▶ Required action
Among the entries below, extract exactly the lines that run from the one with "640x360 pixels. How" through the one with "The height and", both ends included.

(Material for the task begins)

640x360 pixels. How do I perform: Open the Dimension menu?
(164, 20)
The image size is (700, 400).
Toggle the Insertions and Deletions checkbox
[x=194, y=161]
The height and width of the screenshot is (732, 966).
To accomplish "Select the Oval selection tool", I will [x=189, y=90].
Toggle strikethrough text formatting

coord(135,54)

(Material for the task ends)
(Material for the task begins)

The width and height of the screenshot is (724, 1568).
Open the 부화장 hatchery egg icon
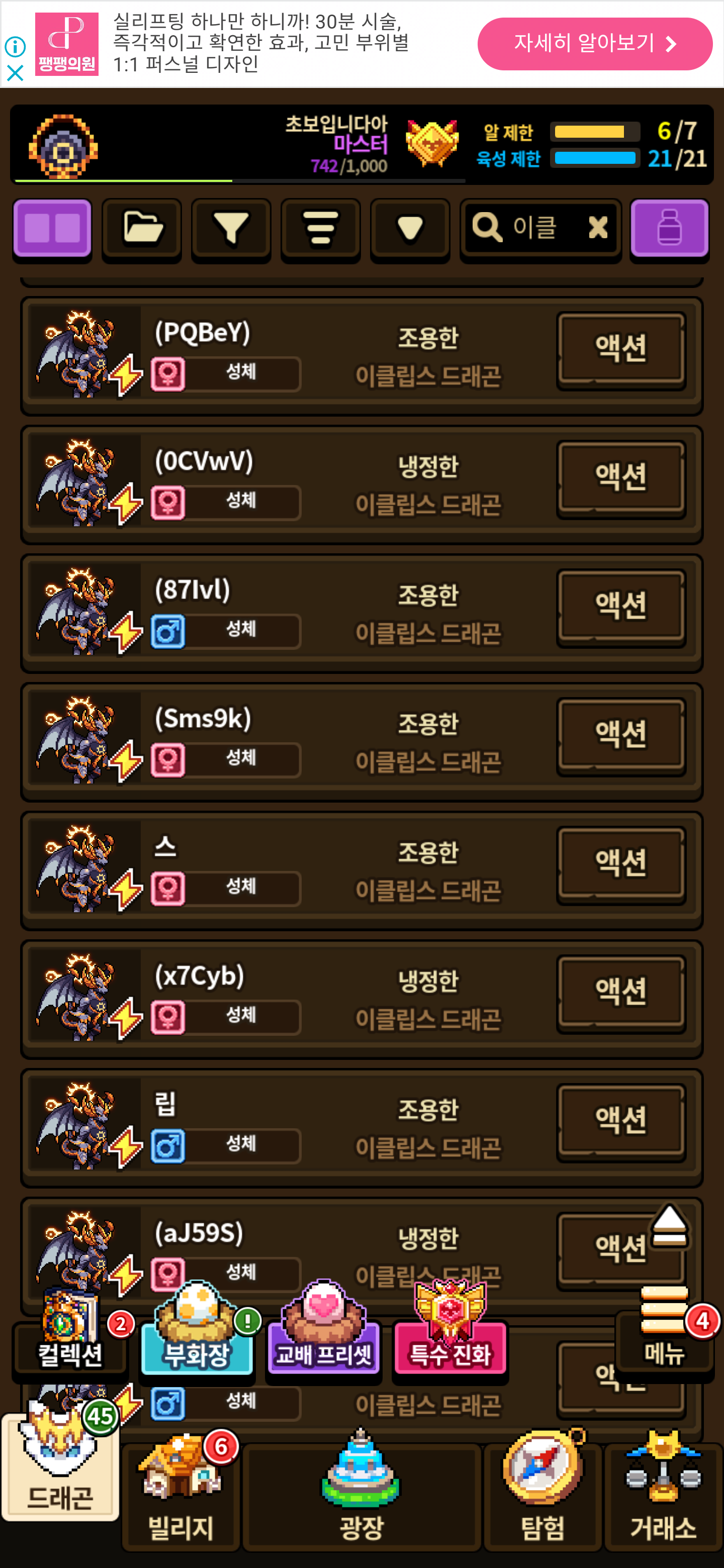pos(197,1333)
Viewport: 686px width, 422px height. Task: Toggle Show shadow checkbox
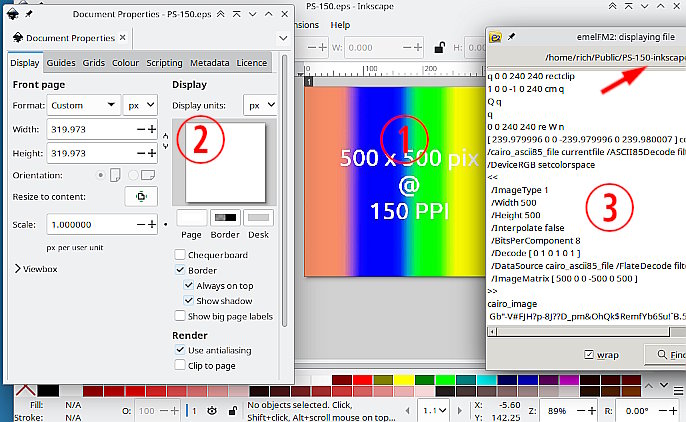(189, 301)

(Material for the task ends)
(Material for the task begins)

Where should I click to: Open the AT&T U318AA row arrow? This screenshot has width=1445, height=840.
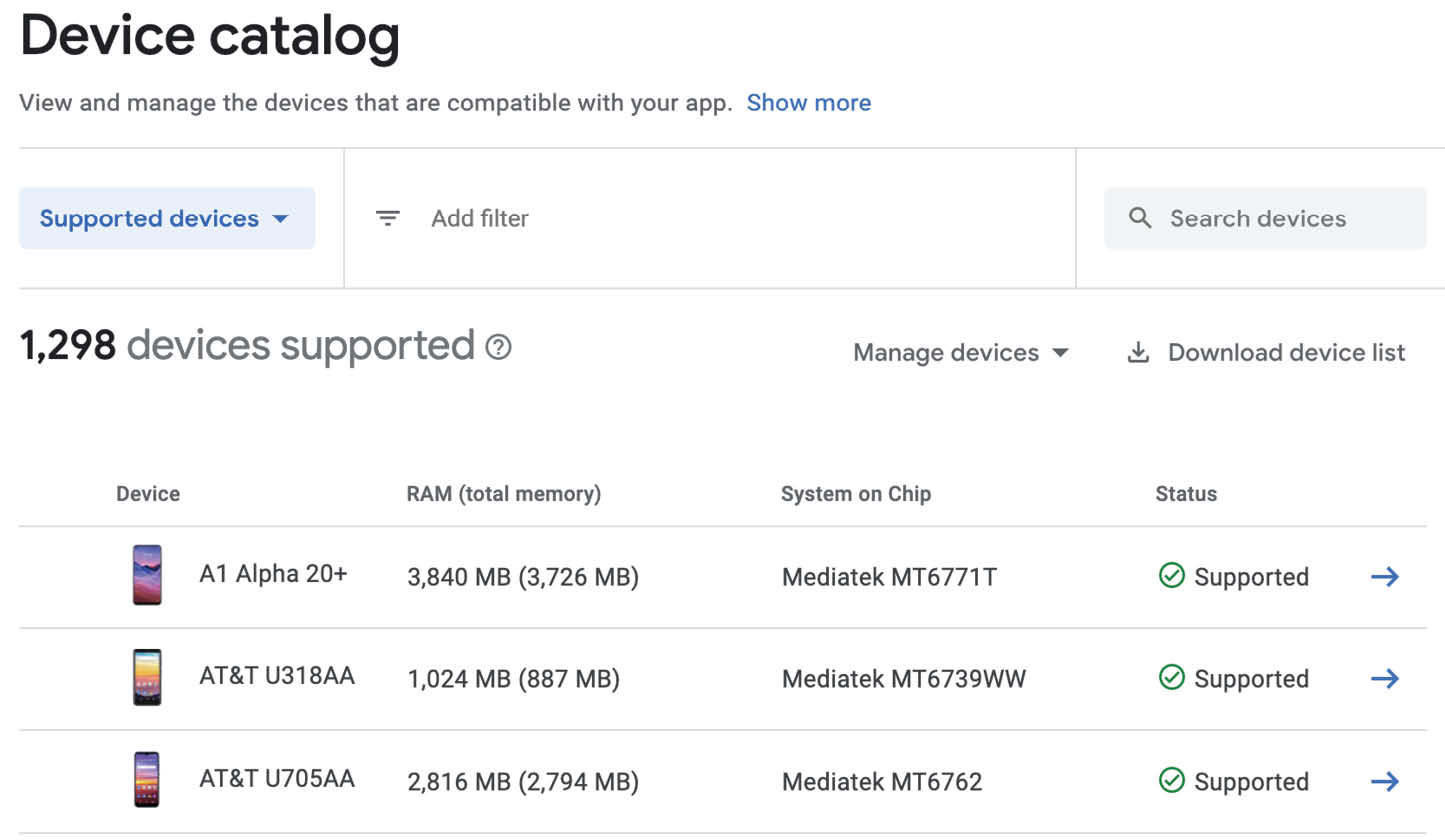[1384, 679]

(Material for the task ends)

▶ Solution to this exercise
640x360 pixels. How do I perform: Open the Dimension menu?
(164, 20)
The image size is (700, 400).
Toggle the Insertions and Deletions checkbox
[x=194, y=161]
The height and width of the screenshot is (732, 966).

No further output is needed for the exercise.